> _Work to be completed_: Determine the number of lines in these entries that hold the word "agent". Give the number and nothing more.

> _Materials provided_:
◆ ◆ ◆ ◆
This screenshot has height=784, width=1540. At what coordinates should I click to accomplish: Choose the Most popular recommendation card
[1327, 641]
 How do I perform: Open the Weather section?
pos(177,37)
◆ ◆ ◆ ◆
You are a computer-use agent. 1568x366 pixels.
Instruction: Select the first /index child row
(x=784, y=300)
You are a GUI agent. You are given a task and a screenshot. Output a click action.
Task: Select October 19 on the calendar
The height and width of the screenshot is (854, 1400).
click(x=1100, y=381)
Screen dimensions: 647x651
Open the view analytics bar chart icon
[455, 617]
◆ ◆ ◆ ◆
> _Task answer_: 2